• Reading text:
== == ==

The Pinetar Rag

January 6, 2008

Taped in front of a live audience

tape3.jpg

Taping and striping goes on and on. And on. And then touching up

tape1.jpg

The question comes up: Why do you keep the tape? Why not throw it out? Well, a couple of reasons. One, it is simply easier to unstick it from your hands if you can just pass it over the other tape and pull away. Functional. Two, it is a nice visual cue that I have done some work when I see all the tape. Psychological.

tape2.jpg

I’m finally (yesterday) at the point where I’m at peace with the final statue. Is it done? No. But I no longer see more negative things (details that annoy me) than the overall positive impact. Make sense? There’s a point where the piece is 99% unchanging and you either accept it or get mad every time you look at it because, in the words of Tommy LaSorda, you “…swam 4 miles and drowned a yard offshore…” I’m not a big LaSorda fan, but I like the visual. It means you did a lot of work but quit right at the very finish and ruined it all. But you didn’t need me to tell you that.

***
I always thought it would be cool to build my own pool table. I’m not doing it, mind you. I don’t have the (1) space (2) time (3) money etc. But you think about it. And then you think, “…if I’m building it, I’m not limited to traditional shapes.” Why not round? What would that be like…hmm. Then you wonder, “Where would the pockets go?” Or would it be a pocketless billiard table (the way the game was originally invented, where points are scored for contact between cue and object ball and not sinking them in pockets)

Then I found this guy [Click here to launch the math-pool-guy in a new window]

I stole a few of his animated gifs here. My high school algebra teacher would be all over this…

circle2.gif circletable.gif

November 13, 2007

Some Creedence for Page

Just ordered the complete Creedence Clearwater Revival boxed set on amazon containing every note they ever put on vinyl as well as some outtakes which are always fun. Fogerty is unique and the playing is great for the sculpting work–long jams that get you in a groove and keep you there. So it’s basically a business expense. It’s amazing how quickly you blow through 11 gigs of music on an MP3 player while sitting/crouching/kneeling/standing around with the tools and wood. So much so that I’ll even take a flyer on some Edith Piaf. Anything.

And musically, I don’t much care anymore about the music that I used to get all worked up about in my youth. In fact, the one overwhelming thought whenever I listen to, or think about the music that I listened too (mostly classic rock, the usual), is embarrassment. Because we took this stuff so seriously and it is SUCH A JOKE! These guys had really very little talent and we just worshipped them all out of proportion with what it was. I see it all from my dad’s perspective now. Dad, you were right. They were a bunch of overpaid bums.

== == ==

• Source material:
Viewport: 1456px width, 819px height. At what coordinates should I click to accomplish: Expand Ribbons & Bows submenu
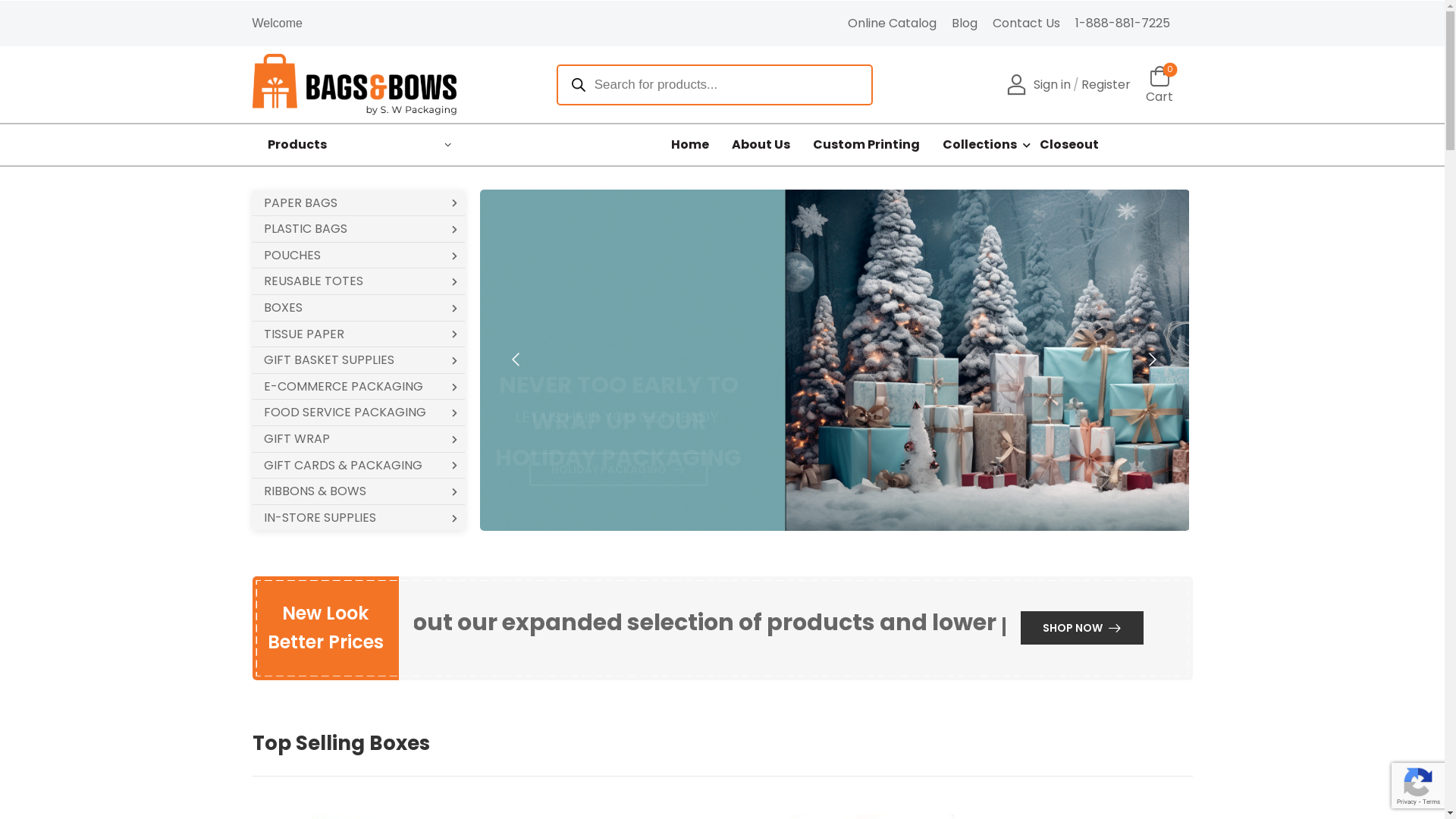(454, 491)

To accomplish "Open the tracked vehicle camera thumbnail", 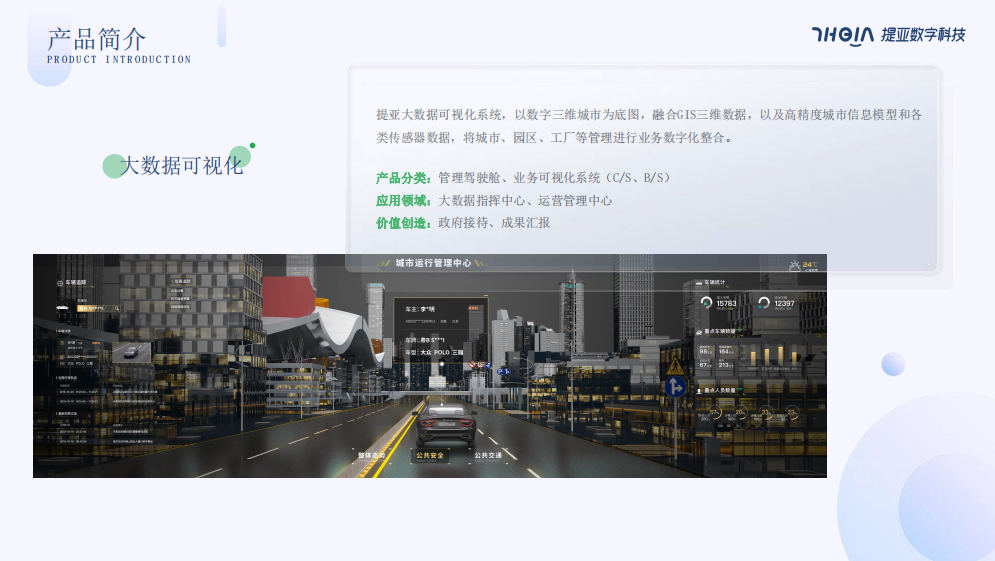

== == ==

• To be done:
(a) Repeat the blog post from "November 13, 2007" up to and including "Edith Piaf. Anything.", word for word.
(b) Please carry on the blog post above the lines, picking up right after its final sentence.

• Responses per task:
(a)
November 13, 2007

Some Creedence for Page

Just ordered the complete Creedence Clearwater Revival boxed set on amazon containing every note they ever put on vinyl as well as some outtakes which are always fun. Fogerty is unique and the playing is great for the sculpting work–long jams that get you in a groove and keep you there. So it’s basically a business expense. It’s amazing how quickly you blow through 11 gigs of music on an MP3 player while sitting/crouching/kneeling/standing around with the tools and wood. So much so that I’ll even take a flyer on some Edith Piaf. Anything.

(b)
That’s not to say that I still won’t appreciate some artistry from time to time, but for the most part, it’s not worth talking about. Take Jimmy Page for instance. I was listening to the new Zeppelin channel on XM coming into work today and they were playing the live Dazed and Confused and they get to that part where Page plays the electric guitar with a violin bow (cue Spinal Tap). I almost drove off the road laughing and I was laughing at how reverently we kids talked about this act. How much esteem we held this in. It was like Page was Jesus for banging a bow on a guitar and making just the most rudimentary amplified noisy sounds! hahaha! He’s a real Joshua Haifitz, isn’t he? hahaha. What a rocket scientist there. Actually, it was brilliant, just not musically, but rather it was brilliant in the same way that P.T. Barnum was brilliant in that he hoodwinked a generation of some pretty smart people into thinking this was “cool”. I bought in. Now I laugh.

But Page is special musically in some ways still. I laugh at his sloppy play and just horrible technique; particularly live. You can listen to the drugs take his playing as the years go by. It starts out decent and steadily declines all the way from 1970 to 1980, when he was so cooked that he wouldn’t have won a high school talent show (Knebworth). But Page was a great producer of records and he got some great sounds like the tube miking for Houses of the Holy and In My Time of Dying. Good production, sloppy play. But the sloppy play is forgivable because most don’t listen close enough to really hear it anyway and it certainly didn’t hurt their sales.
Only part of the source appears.